The first anniversary of the 7 July bombings of London will be marked by a national two-minute silence.
Plaques will be laid to remember the victims
The silence, at 1200 BST on Friday, is part of a day of events to commemorate the attacks and remember the victims.
Memorial plaques will be laid at the blast sites, with survivors and victims' families invited to view them.
The day will end with a public ceremony at Regent's Park in west London at 1800 BST, when the names of the 52 people who died will be read out.
Culture Secretary Tessa Jowell, responsible for organising the events, said the attacks were a "dark hour in our history".
"Two minutes of silence at noon on 7 July will bring the whole nation together to pay tribute," she said.
The bereaved families, the suffering of the injured, and all those who selflessly aided them would be remembered, she said.
"The silence, the permanent memorial and the commemoration will give us all a way to remember the dead and give a voice to what is still unutterable grief."
The book of tributes will be laid at the Museum of London
The day of remembrance will begin with Ms Jowell, London mayor Ken Livingstone and the capital's transport chief Peter Hendy laying flowers at King's Cross station to coincide with the timing of the attacks.
Mr Livingstone and Mr Hendy will later lay flowers in Tavistock Square, a year to the minute after a bomb exploded on a number 30 bus.
Plaques carrying the names of all those who died in the explosions will be laid at King's Cross, Russell Square, Edgware Road and Aldgate Tube stations, and at Tavistock Square.

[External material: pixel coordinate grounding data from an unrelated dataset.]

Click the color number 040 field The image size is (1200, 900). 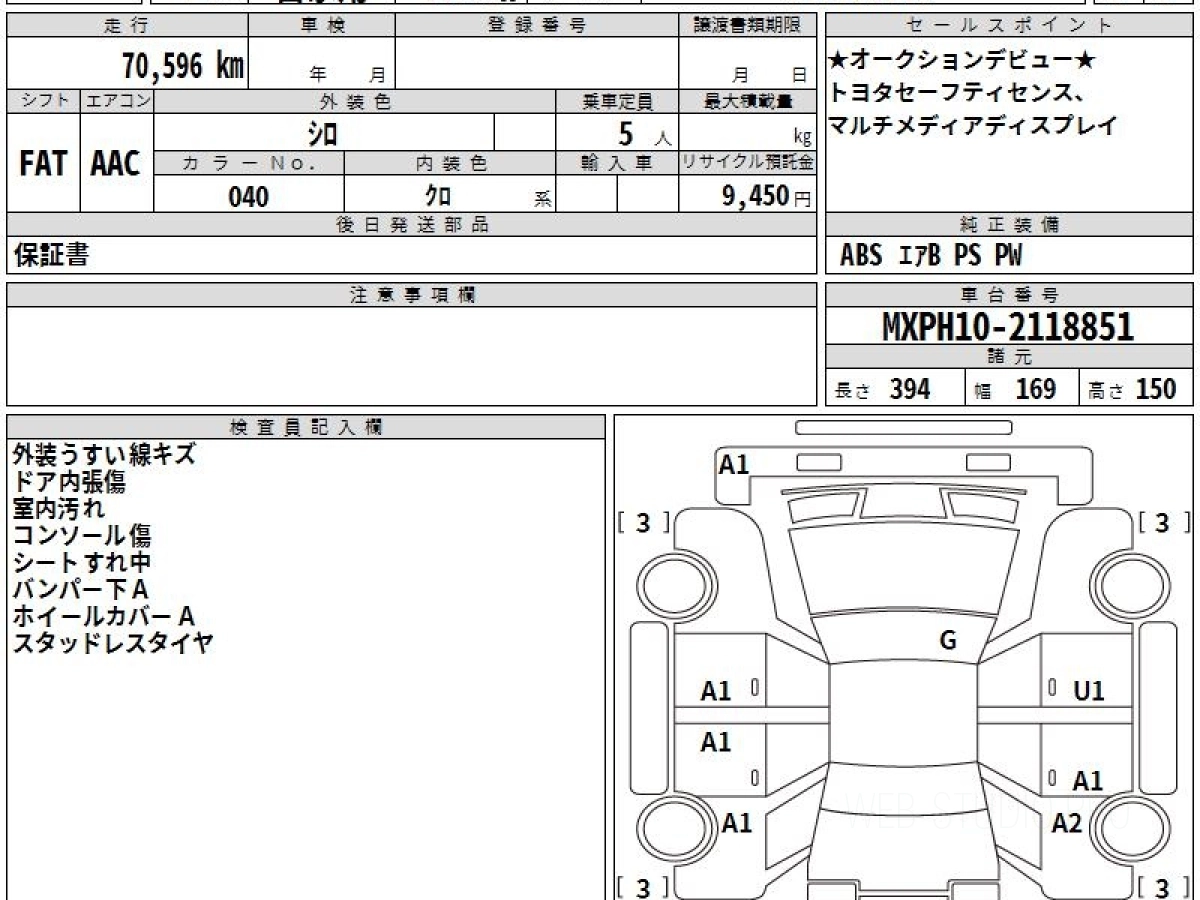248,197
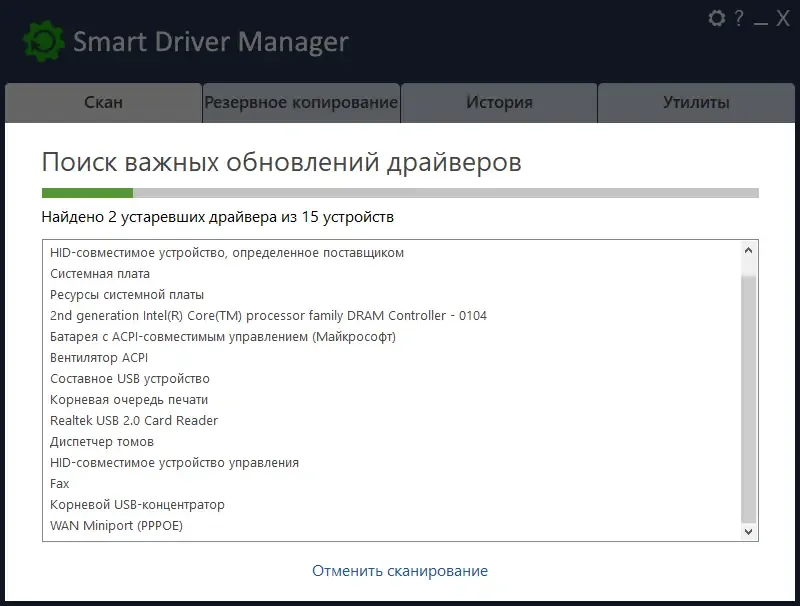This screenshot has width=800, height=606.
Task: Select the Диспетчер томов entry
Action: 104,441
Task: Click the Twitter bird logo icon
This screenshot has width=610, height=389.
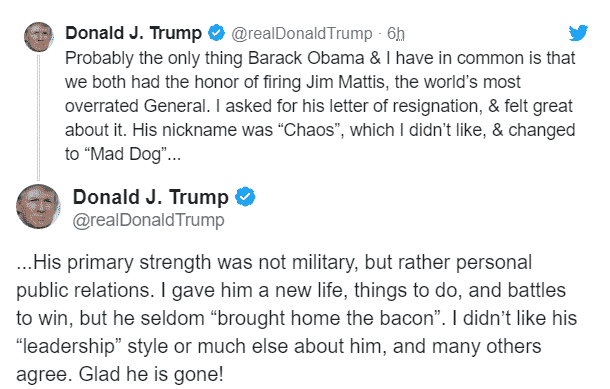Action: (x=578, y=33)

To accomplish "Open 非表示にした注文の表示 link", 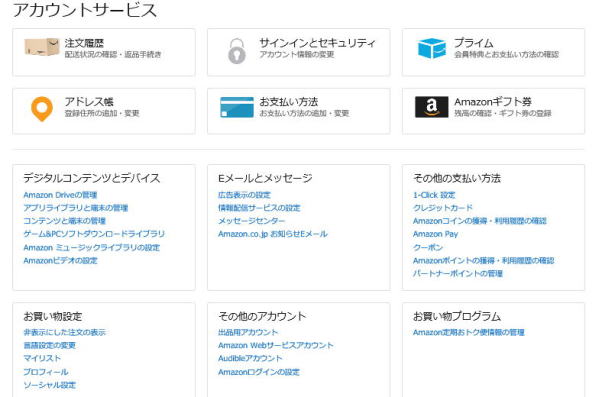I will click(x=64, y=332).
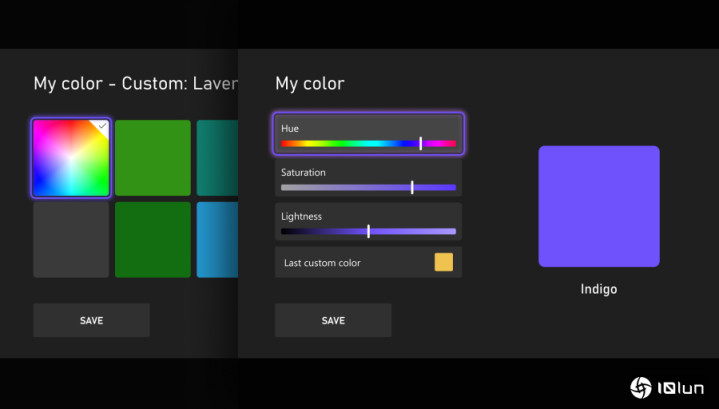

Identical plaques are being placed at Russell Square and at King's Cross because victims of the attack on the Piccadilly Line train emerged from both stations.
The relatives of those killed will be invited to several private events, including a lunch provided by Transport for London (TfL).
Some will also attend a ceremony at St Ethelburga's church in the City of London and the Museum of London, where a book of tributes will be laid.
The Regent's Park event will include a performance by the London Gospel Choir and a welcome speech by Ms Jowell.
London mayor Ken Livingstone will attend the commemorations
There will be readings by relatives before BBC newsreader Peter Donaldson recites the names of the 52 dead.
All 1,000 survivors and relatives of those killed have been invited to the Regent's Park event.
Trydydd, a vocal group of three female singers from London, will perform Song of Doves, written by the family of King's Cross victim Helen Jones.
Throughout the day, the public will be encouraged to place a flower in a mosaic in Regent's Park, which will be completed at the commemoration service.
The 7 July Assistance Centre helpline - 0845 054 7444 - is available to provide advice and support to anyone who is affected by the events of 7 July or the anniversary.